Collected data

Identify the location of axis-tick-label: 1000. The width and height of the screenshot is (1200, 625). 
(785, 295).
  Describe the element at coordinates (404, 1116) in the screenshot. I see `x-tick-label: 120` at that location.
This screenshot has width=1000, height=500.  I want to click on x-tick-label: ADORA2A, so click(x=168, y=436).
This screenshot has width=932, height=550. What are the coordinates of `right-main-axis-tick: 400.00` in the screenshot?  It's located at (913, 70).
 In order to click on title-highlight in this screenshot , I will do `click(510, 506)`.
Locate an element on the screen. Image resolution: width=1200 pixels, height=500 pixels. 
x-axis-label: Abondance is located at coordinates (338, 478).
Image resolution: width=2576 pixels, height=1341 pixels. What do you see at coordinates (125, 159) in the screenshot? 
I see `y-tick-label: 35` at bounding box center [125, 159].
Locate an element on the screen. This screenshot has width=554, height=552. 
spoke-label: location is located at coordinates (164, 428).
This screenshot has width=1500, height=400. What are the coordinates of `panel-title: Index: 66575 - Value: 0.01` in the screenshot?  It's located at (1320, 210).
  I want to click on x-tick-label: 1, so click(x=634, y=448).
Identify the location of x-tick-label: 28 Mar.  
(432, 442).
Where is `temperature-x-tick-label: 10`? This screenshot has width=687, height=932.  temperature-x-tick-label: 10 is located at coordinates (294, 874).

EXERCISE AIM:
Write out all of the data above again, word for word and line for line.

RESPONSE TO THE EXERCISE:
Identify the location of axis-tick-label: 1000. The width and height of the screenshot is (1200, 625). 
(785, 295).
  Describe the element at coordinates (404, 1116) in the screenshot. I see `x-tick-label: 120` at that location.
This screenshot has width=1000, height=500.  I want to click on x-tick-label: ADORA2A, so click(x=168, y=436).
This screenshot has width=932, height=550. What are the coordinates of `right-main-axis-tick: 400.00` in the screenshot?  It's located at (913, 70).
 In order to click on title-highlight in this screenshot , I will do `click(510, 506)`.
Locate an element on the screen. Image resolution: width=1200 pixels, height=500 pixels. 
x-axis-label: Abondance is located at coordinates (338, 478).
Image resolution: width=2576 pixels, height=1341 pixels. What do you see at coordinates (125, 159) in the screenshot? 
I see `y-tick-label: 35` at bounding box center [125, 159].
Locate an element on the screen. This screenshot has width=554, height=552. 
spoke-label: location is located at coordinates (164, 428).
This screenshot has width=1500, height=400. What are the coordinates of `panel-title: Index: 66575 - Value: 0.01` in the screenshot?  It's located at (1320, 210).
  I want to click on x-tick-label: 1, so click(x=634, y=448).
Identify the location of x-tick-label: 28 Mar.  
(432, 442).
Where is `temperature-x-tick-label: 10`? This screenshot has width=687, height=932.  temperature-x-tick-label: 10 is located at coordinates (294, 874).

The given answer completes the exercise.